Written exercise
Reproduce the forum post word for word, from "And I really" up to and including "actually really needy.".

Passage shown
And I really want to get a girlfriend. But i'm pretty picky with people so that's not so easy. Plus when i meet a girl i like i tend to get obsessed and attached to her even if i barely know her. I talked with this beautiful girl i met on facebook while trying to find roommates. We had a beer. I was really nervous and now i want to see her again but i don't want to look needy as it is a big turn off. We have a lot of common interests but she has way more social skills than me, so i'm afraid she found me boring. My mind get so messed up, that's always like that with girl i'm attracted to, it's really annoying, i met her once and only a text from her can dramatically change my mood. That shows that i am actually really needy.

When people who i care about don't respond to my messages on fb or my texts i can really feel abandoned. I wish i wouldn't feel that way but i do. my mood is so unstable. i sent her a text two days ago and she didn't respond. Then i send her a fb message this morning and she didn't answer either. If she doesn't respond in the following days i'll just give up but i will feel like **** because it would mean that even though we were having enjoyable conversations on fb and despite our many shared interests, my social awkwardness was so repulsive that she couldn't even consider to be friend with me, which i would also have liked a great deal.

Raw data

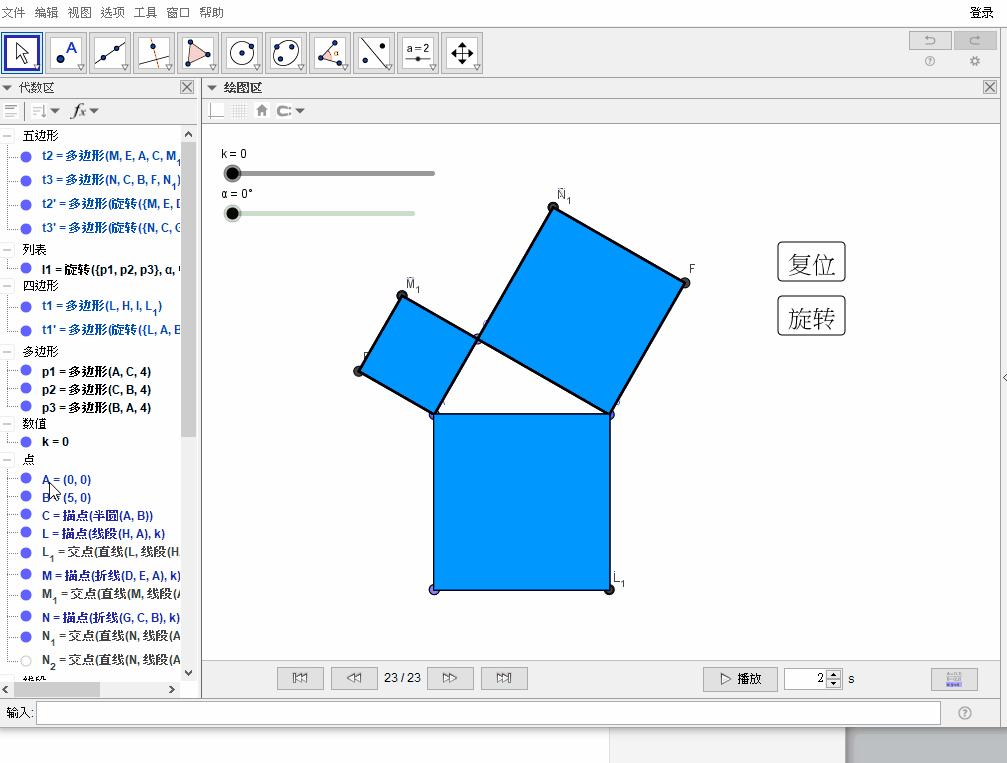The height and width of the screenshot is (763, 1007).
Task: Select the Point tool
Action: coord(66,53)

Reply to the exercise
And I really want to get a girlfriend. But i'm pretty picky with people so that's not so easy. Plus when i meet a girl i like i tend to get obsessed and attached to her even if i barely know her. I talked with this beautiful girl i met on facebook while trying to find roommates. We had a beer. I was really nervous and now i want to see her again but i don't want to look needy as it is a big turn off. We have a lot of common interests but she has way more social skills than me, so i'm afraid she found me boring. My mind get so messed up, that's always like that with girl i'm attracted to, it's really annoying, i met her once and only a text from her can dramatically change my mood. That shows that i am actually really needy.